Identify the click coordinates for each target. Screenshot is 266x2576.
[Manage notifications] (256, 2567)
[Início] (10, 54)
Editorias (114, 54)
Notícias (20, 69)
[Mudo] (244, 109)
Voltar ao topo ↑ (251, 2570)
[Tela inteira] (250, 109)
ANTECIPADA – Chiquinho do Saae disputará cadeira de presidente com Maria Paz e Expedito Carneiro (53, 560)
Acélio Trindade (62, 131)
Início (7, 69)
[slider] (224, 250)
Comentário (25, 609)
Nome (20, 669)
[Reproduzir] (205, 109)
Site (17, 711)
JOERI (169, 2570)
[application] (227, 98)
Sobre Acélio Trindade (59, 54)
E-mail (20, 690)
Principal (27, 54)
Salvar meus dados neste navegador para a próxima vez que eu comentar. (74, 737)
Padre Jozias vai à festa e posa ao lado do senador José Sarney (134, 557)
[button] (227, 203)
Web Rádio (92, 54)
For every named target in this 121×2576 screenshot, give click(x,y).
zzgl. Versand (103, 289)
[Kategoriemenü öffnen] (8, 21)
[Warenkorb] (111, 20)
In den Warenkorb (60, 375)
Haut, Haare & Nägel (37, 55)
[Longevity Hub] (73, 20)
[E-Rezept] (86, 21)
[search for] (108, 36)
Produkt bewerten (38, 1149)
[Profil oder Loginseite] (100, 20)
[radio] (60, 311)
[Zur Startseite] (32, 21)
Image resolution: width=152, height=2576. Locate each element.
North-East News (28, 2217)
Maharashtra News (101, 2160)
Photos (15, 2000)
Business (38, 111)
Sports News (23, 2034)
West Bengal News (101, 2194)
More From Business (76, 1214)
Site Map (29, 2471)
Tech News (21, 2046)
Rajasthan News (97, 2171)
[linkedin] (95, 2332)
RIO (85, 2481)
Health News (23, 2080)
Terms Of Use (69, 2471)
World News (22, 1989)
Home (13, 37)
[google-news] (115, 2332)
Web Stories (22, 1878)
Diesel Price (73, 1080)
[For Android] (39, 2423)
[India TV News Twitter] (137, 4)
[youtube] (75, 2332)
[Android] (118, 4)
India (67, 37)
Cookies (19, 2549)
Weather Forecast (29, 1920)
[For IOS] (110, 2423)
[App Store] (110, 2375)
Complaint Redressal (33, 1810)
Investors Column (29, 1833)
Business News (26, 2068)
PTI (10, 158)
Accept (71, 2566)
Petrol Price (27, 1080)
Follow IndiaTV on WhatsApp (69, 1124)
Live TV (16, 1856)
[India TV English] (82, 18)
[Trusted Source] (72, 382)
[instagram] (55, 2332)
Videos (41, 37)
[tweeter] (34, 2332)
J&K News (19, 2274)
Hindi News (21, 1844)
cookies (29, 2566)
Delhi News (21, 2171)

- [WHAT YOU SHOULD DO] Give back, unchanged, the line that holds "Follow IndiaTV on WhatsApp (69, 1124)" along with all lines after it through the last line above.

- [RESPONSE FOR THIS EXERCISE]
Follow IndiaTV on WhatsApp (69, 1124)
Live TV (16, 1856)
[India TV English] (82, 18)
[Trusted Source] (72, 382)
[instagram] (55, 2332)
Videos (41, 37)
[tweeter] (34, 2332)
J&K News (19, 2274)
Hindi News (21, 1844)
cookies (29, 2566)
Delhi News (21, 2171)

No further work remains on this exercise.